The most recent problems began around 9 a.m. UTC Thursday, and were still ongoing shortly after midday UTC, Microsoft reported on its Azure status page.
However, they first showed up in Visual Studio Team Services on Wednesday, between 9.44 p.m. and 11.44 p.m. UTC, Microsoft said. Customers using Microsoft's West Europe, South Central U.S., North Central U.S., and Australia East data centres may have run into HTTP 500 Internal server errors during this time, the company said.
Staff traced those errors back to a recent configuration change in Azure Active Directory -- but rolling back the change did not eliminate the errors.

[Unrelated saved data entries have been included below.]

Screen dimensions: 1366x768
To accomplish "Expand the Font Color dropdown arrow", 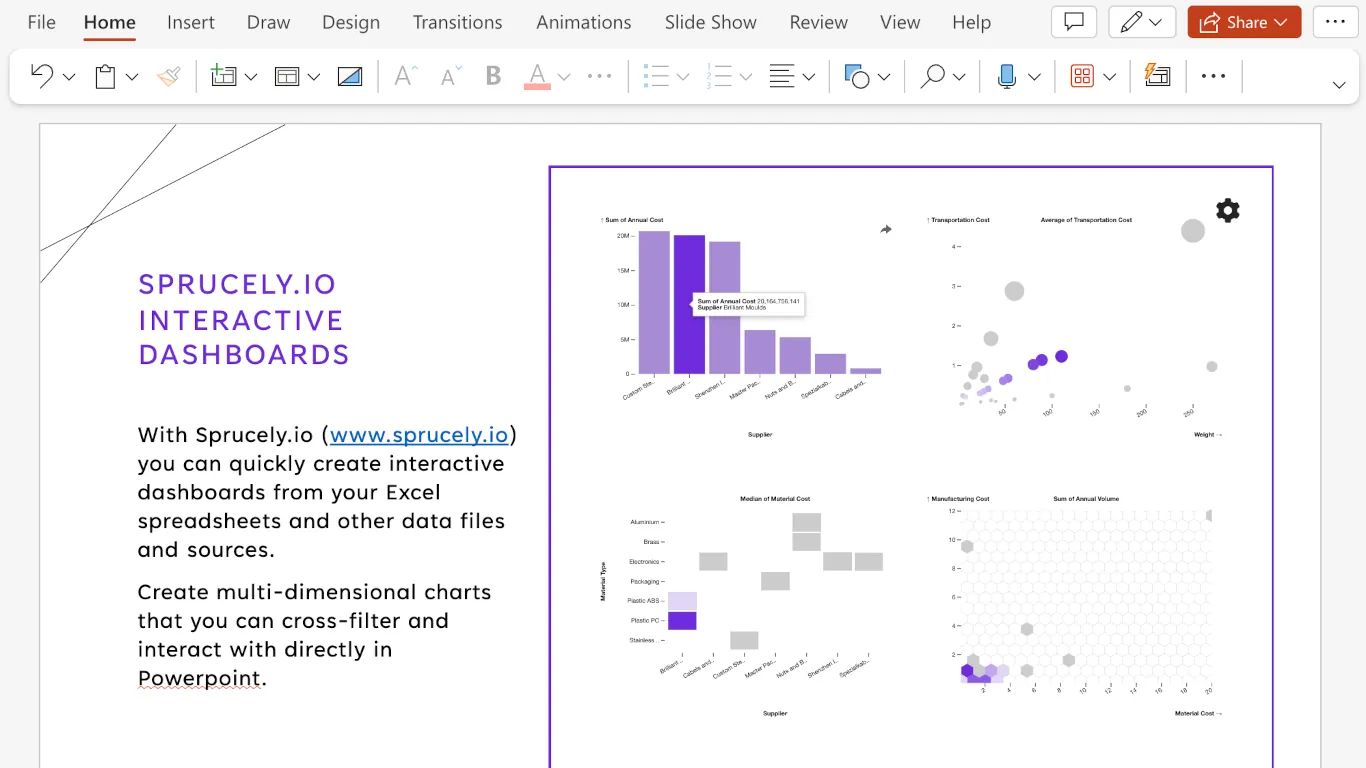I will [564, 75].
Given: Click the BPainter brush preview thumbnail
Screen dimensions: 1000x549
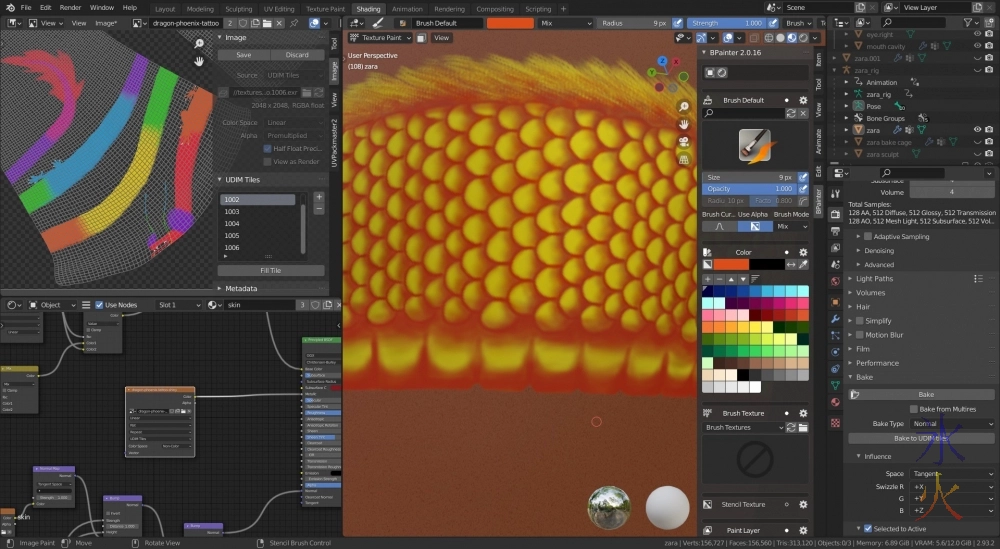Looking at the screenshot, I should coord(755,146).
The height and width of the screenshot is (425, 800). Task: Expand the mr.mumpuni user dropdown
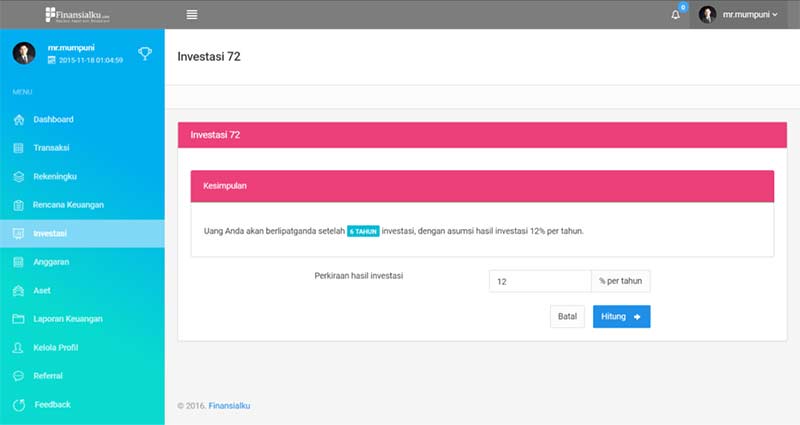point(739,15)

"Some of the roles in the farm across our Scale Units hit a caching bug that was triggered by the earlier outage. At this moment, we do not understand root cause of the caching bug, however we have taken the required dumps to do final root cause analysis and get to the bottom of the issue," Microsoft staff explained shortly after midnight UTC.
The problems Thursday morning affected a wider range of services depending on Azure Active Directory, including Stream Analytics, Azure management portals, Azure Data Catalogue, Operational Insights, Remote App and SQL databases.
Some Office 365 customers were also unable to log in or access the service.
In preparing a failover to working servers, "The Azure Active Directory team identified an issue with the failover mitigation path, which would have blocked the mitigation," Microsoft reported.
With that path ruled out, the team has been forced to take a more laborious one: updating Azure Active Directory front ends to call a known good configuration in the hope that this will improve performance.
Microsoft promised another status update at around 1.10 p.m. UTC (8.10 a.m. ET)